The other conspicuous building is a round castellated structure that might well pass for a Norman keep, but is, in fact, the water tower of Ely, supporting a huge tank into which water is forced from springs at Isleham some seven miles distant.[231] The inhabitants of the city have good reason to be thankful for this water supply; not a hundred years ago the natural springs on the spot were so inadequate for their use that most of the water for brewing and washing had to be brought up from the river, slung in a pair of leather bags on horseback, an arrangement manifestly inconvenient, "though providing," as the historian adds, "a comfortable subsistence for many industrious poor." Let us hope that these poor folk did not bear a grudge against Dean Peacock, to whose zeal the waterworks of Ely are mainly due.

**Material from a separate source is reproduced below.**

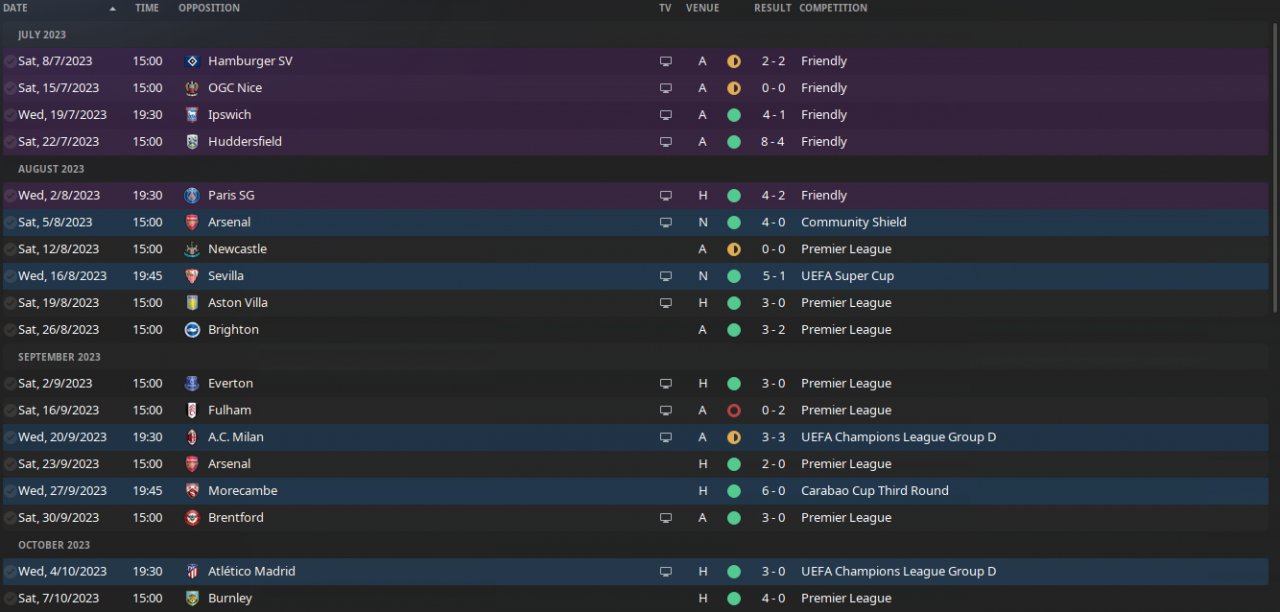The height and width of the screenshot is (612, 1280).
Task: Open the 8 - 4 Huddersfield result
Action: (x=773, y=142)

One of the chief industries of Ely is the making of jam, for which the rich fruit-growing fields in the neighbourhood supply the material. And if we follow the main street down to the wharf on the river Ouse we shall see in the piles of willow wands that lie ready stripped on its banks, evidence of a much older industry still carried on here. This is the basket-making, for the which the fenland districts of Britain were famed even before the Romans reached the country. Posidonius, the Rhodian geographer under whom Cicero studied, and who himself visited our island about 100 B.C., mentions "British baskets" as exported for use on the Continent. A century later Strabo tells us of their extensive home use, for storing corn, and Martial, in the next generation, gives us the very word, which was adopted into the Latin from the Celtic original (still used in Welsh), as it has since been adopted into English. In sending a present to a lady he alludes to it as:
"A basket rude, from painted Britons come."
("Barbara de pictis venio bascauda Britannis.")

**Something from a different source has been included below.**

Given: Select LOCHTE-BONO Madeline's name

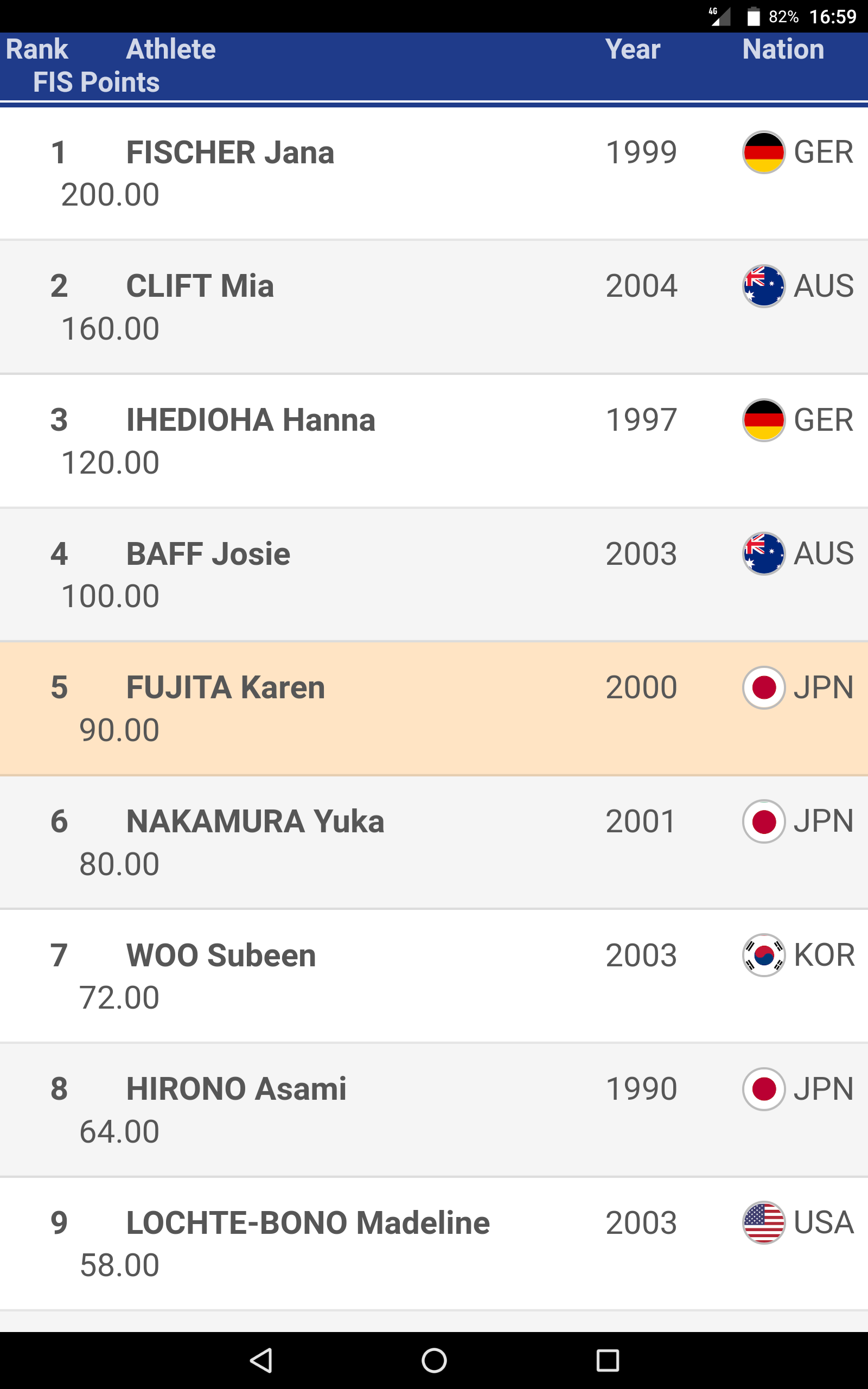Looking at the screenshot, I should click(308, 1222).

The withies of which the baskets are made were at first, doubtless, the shoots of the willows found growing wild along the streams. Now they are cut from carefully tended osier-beds, small enclosed areas which are periodically flooded, where the willows are regularly cultivated with a view to the production of long shoots suitable for this industry. "They are regularly cut, peeled, and seasoned and afford employment to large numbers of people."[232] Nor is the making of baskets the only purpose for which willows may be profitably cultivated; for, as Fuller says:—"This tree delighteth in moist places and is triumphant in the Isle of Ely, where the roots strengthen the banks and the lop affords fuel for the fire. It groweth incredibly fast; it being a by-word in this county that the profit by willows will buy the owner a horse before other trees will pay for his saddle."
Having thus come to know something of Ely Minster, we shall feel the greater interest in all our further explorations through those highways and byways of the surrounding district over which she presides with the air of a Mother, and a Queen.